おそらく人生で初めて、好意を向けられた相手は後輩だった。
彼は口が悪い。ついでに言うと目つきも悪い。部に入りたての頃はまだ素行がよろしくなかったこともあり、彼と関わりのない他学年の部員は距離を図り兼ねていた。しかしまあ、テリトリー内に足を踏み入れてみないと分からないこともある。部活終わりは必ずギリギリまで残って練習をする努力家。何か大切なものを掴み取ろうと必死にペダルを回す姿は、素直にきれいだと思ったり。きっと、彼とどう接していいかわからない部員も、その姿を見れば一つ世界が変わると思うのだ。
そうはいっても、私と彼の関係なんて部員とマネージャー、後輩と先輩という在り来たりなものでしかない。好きだと言われたとき、頭をよぎったのは「何故」という純粋な疑問だった。嫌な気はしなかった。ただその理由となる事柄が、少なくとも私の記憶の中には存在しなかった。

「で、逃げたの?」
「逃げたの」
「意気地なし」

好きだと言われ、流れた沈黙に怯え、踵を返して全速力で廊下を走り去った私である。最もなことを言った友人に対し反論の余地はない。

一日の授業が終わるとすぐに教室を飛び出した。運がいいのか悪いのか、本日、部活はない。つまり彼と学年の違う私は、よっぽどのことがなければ顔を付き合わせることはないわけだが。

「なまえセンパイ」

後ろからの声にビクッとした。
振り向かずとも声の主が誰かなんてわかりきったことだ。
私は校門に向かって走ろうと地面を蹴る。しかし横からの力にそれを邪魔されて、見れば、彼は私が逃げられないように腕をしっかりと掴んでいた。恐る恐る顔を上げ、視線を腕からご本人へ。なるほど、何とも不機嫌そうな顔をした荒北くんがそこにいた。

「何で逃げんだヨ」
「あはは、…き、奇遇ね!なんでここにいるの?」
「はぁ?返事の前に逃げっから来てやったのにそりゃねーだろ」

告白を受けて何も言わずに逃げ出すなんて、まあ確かに「そりゃねー」なと私も思う。しかし、それしか方法が見当たらなかったのも事実だ。ちゃんと向き合わなかったわけじゃない。確かに。私は人様の好意に怖気付いてしまうほどの意気地なしだけれど、その好意を蔑ろにできるほど出来た人間でもないわけだ。

「ご、ごめんなさい」
「何に対する謝罪っすか」
「……どっちも、」

逃げたことも、告白のことも。
二つの意味を込めて伝えると、右腕をつかむ力がゆるんだ。

「わかった」
「そ、そっか、よかった…私なんかよりもっと可愛くて気が利くなんていっぱいいるから、荒北くんにはそういう子のほうが――」
「でもさ、オレ告白とか人好きになんのとか初めてなんだよねェ」

似合ってるよ、なんて決まり文句。笑顔で伝えようとした言葉は見事に遮られ、はてと、私は首を傾げた。多分、今私はとてつもなくアホな顔をしていると思う。

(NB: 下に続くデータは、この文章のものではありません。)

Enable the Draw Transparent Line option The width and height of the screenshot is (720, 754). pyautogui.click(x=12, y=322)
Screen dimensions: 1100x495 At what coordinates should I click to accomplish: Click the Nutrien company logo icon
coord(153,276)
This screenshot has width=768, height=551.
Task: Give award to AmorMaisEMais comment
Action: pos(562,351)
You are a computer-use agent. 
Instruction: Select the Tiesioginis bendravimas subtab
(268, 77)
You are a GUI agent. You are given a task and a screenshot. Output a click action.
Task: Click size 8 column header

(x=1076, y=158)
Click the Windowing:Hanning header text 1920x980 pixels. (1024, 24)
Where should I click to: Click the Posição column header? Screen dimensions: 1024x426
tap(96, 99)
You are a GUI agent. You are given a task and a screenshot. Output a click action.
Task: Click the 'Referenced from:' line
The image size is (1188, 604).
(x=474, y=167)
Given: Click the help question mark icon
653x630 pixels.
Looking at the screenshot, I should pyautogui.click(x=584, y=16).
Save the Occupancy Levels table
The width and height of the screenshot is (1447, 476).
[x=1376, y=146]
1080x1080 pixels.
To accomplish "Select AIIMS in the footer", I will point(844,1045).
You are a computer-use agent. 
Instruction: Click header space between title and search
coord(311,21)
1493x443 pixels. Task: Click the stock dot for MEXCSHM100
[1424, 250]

「振られることなんざ想定内だっつの。まぁ、そんな簡単に諦めるつもりねェからァ」

荒北くんは頭の後ろをがしがしと掻きながら、吐き出すように言って私の目を見た。真顔が怖い。思わず後ずさると、ぐいと顔が至近距離、う、あ、近い。

「覚悟しとけよ、センパイ」
「あ、えっと、ハイ」

荒北くんがタメ口なこととか、距離とか、ツッコミたいところは沢山あったけれど、それらは一先ず置いておいて。彼が踵を返したあと、私はその場で立ち尽くしながら思うわけだ。ああ、もう、生返事を返した数秒前の自分にバカヤロウと言葉を贈りたい。